You can think of everything in Mathematica as an expression, where evaluation is the process of rewriting parts of the expression in a predefined sequence, this applies to Function like to any other head
Found the following snippet on the Closure page on wikipedia
//# Return a list of all books with at least 'threshold' copies sold.
def bestSellingBooks(threshold: Int) = bookList.filter(book => book.sales >= threshold)
//# or
def bestSellingBooks(threshold: Int) = bookList.filter(_.sales >= threshold)
Correct me if I'm wrong, but this isn't a closure? It is a function literal, an anynomous function, a lambda function, but not a closure?
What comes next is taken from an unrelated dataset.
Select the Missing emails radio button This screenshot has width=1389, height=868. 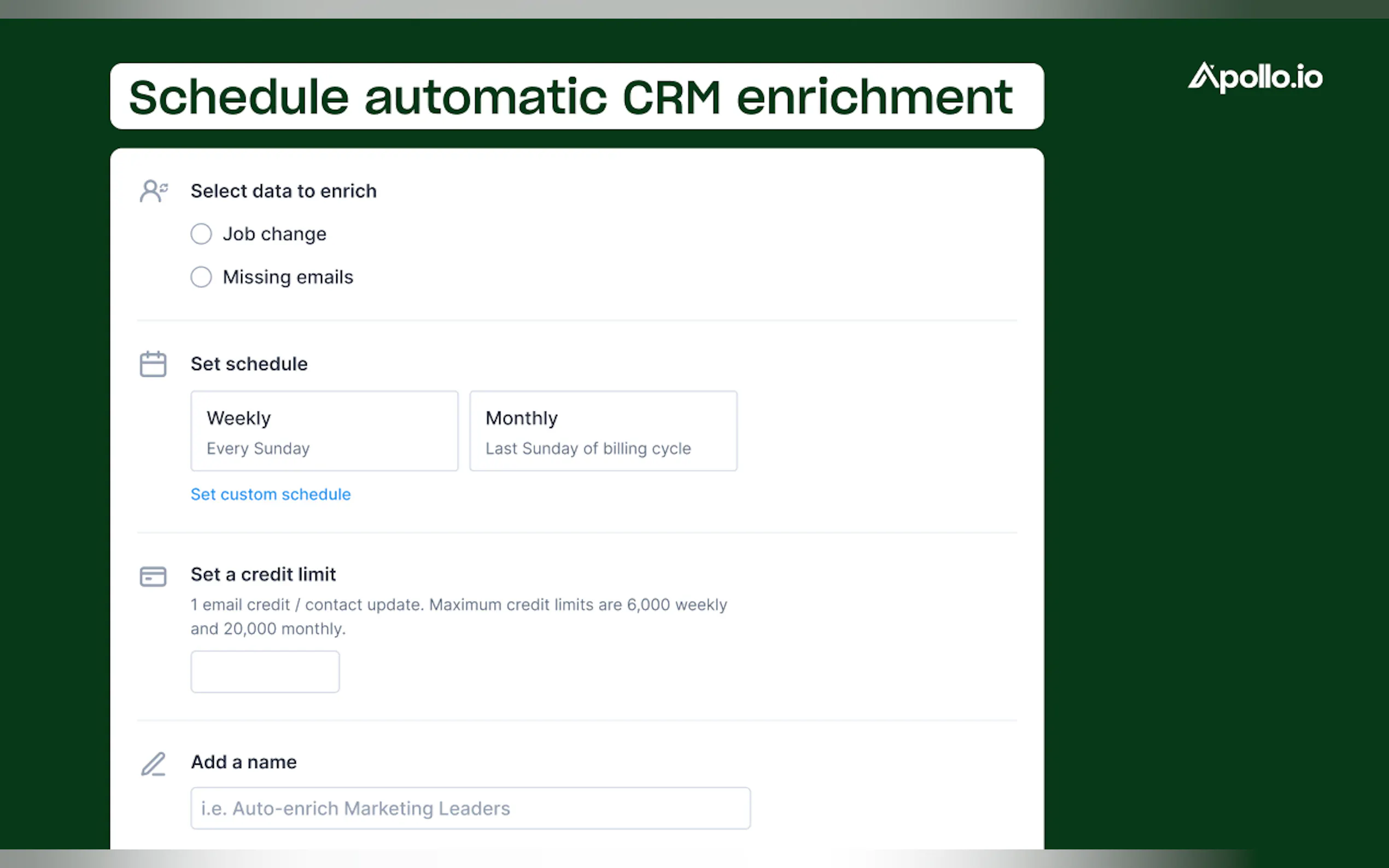tap(201, 277)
Well... if you want to be technical, this is a function literal which is translated at runtime into a closure, closing the open terms (binding them to a val/var in the scope of the function literal). Also, in the context of this function literal (_.sales >= threshold), threshold is a free variable, as the function literal itself doesn't give it any meaning. By itself, _.sales >= threshold is an open term At runtime, it is bound to the local variable of the function, each time the function is called.
Take this function for example, generating closures:
def makeIncrementer(inc: Int): (Int => Int) = (x: Int) => x + inc
At runtime, the following code produces 3 closures. It's also interesting to note that b and c are not the same closure (b == c gives false).
val a = makeIncrementer(10)
val b = makeIncrementer(20)
val c = makeIncrementer(20)
I still think the example given on wikipedia is a good one, albeit not quite covering the whole story. It's quite hard giving an example of actual closures by the strictest definition without actually a memory dump of a program running. It's the same with the class-object relation. You usually give an example of an object by defining a class Foo { ... and then instantiating it with val f = new Foo, saying that f is the object.
-- Flaviu Cipcigan
Notes:
Reference: Programming in Scala, Martin Odersky, Lex Spoon, Bill Venners
Code compiled with Scala version 2.7.5.final running on Java 1.6.0_14.
I'm not entirely sure, but I think you're right. Doesn't a closure require state (I guess free variables...)?
Or maybe the bookList is the free variable?
As far as I understand, this is a closure that contains a formal parameter, threshold and context variable, bookList, from the enclosing scope. So the return value(List[Any]) of the function may change while applying the filter predicate function. It is varying based on the elements of List(bookList) variable from the context.